> [EXERCISE OBJECTIVE]: Starting at the line that contains "The height and" and continuing through the end of the entries below, put each line into a JSON list of strings, one string per line and no blank lines. Omit the pictures from your answer.
+ + + + + + +
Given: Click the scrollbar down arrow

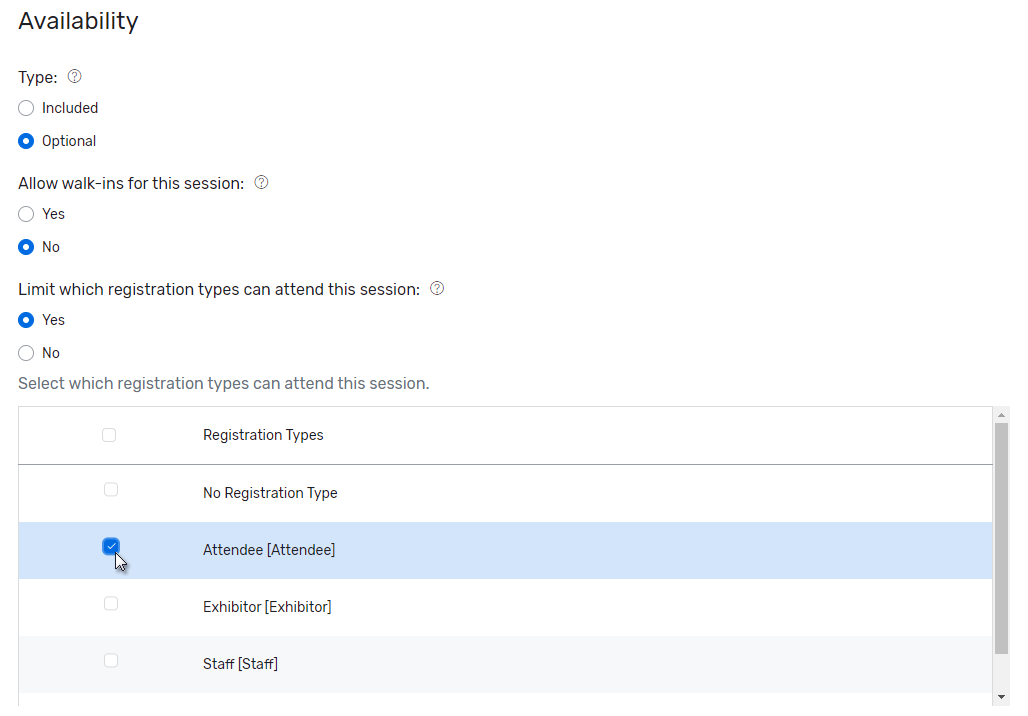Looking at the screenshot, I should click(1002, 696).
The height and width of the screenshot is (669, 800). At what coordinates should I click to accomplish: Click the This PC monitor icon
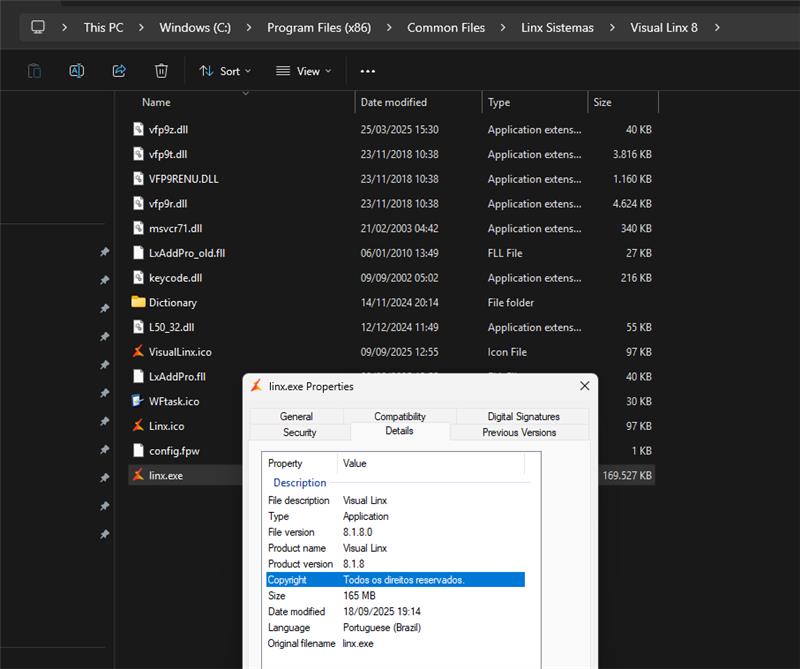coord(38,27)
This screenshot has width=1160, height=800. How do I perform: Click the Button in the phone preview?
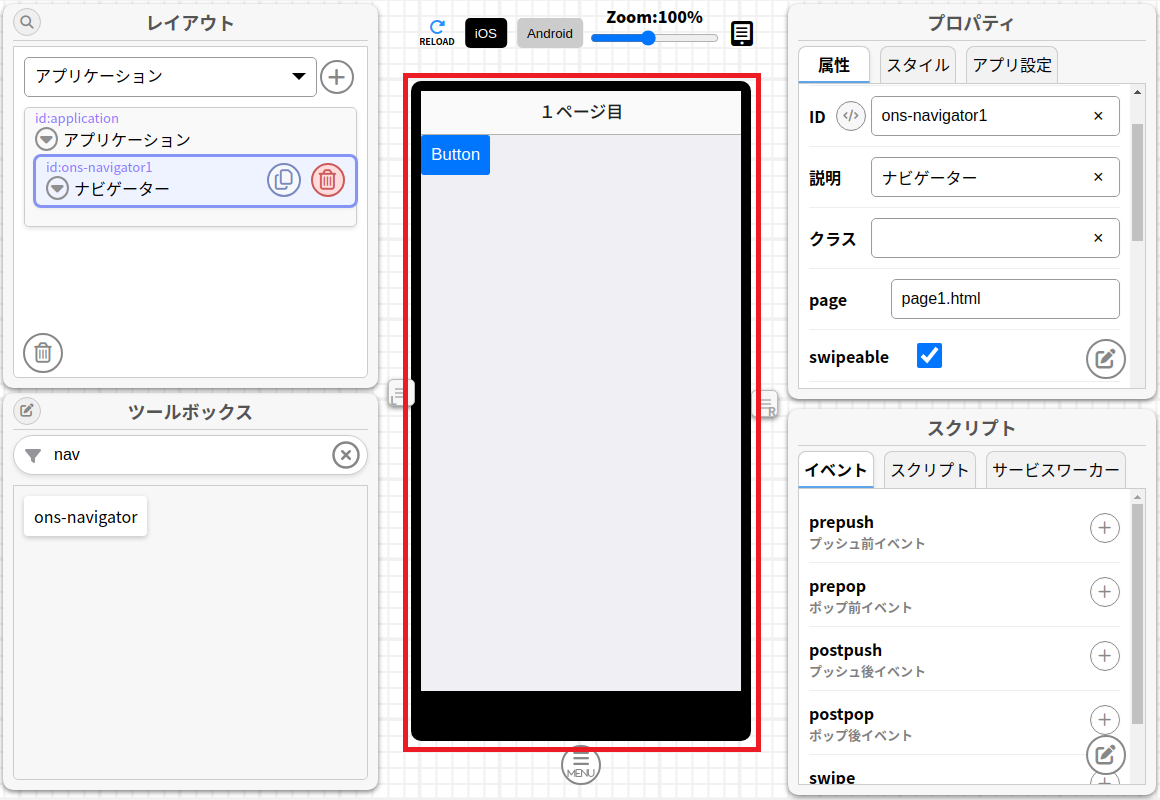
+ + + + + + +
> [OUTPUT OF THE EXERCISE]:
[
  "The height and width of the screenshot is (669, 800). At what coordinates should I click to accomplish: Click the This PC monitor icon",
  "coord(38,27)",
  "This screenshot has width=1160, height=800. How do I perform: Click the Button in the phone preview?"
]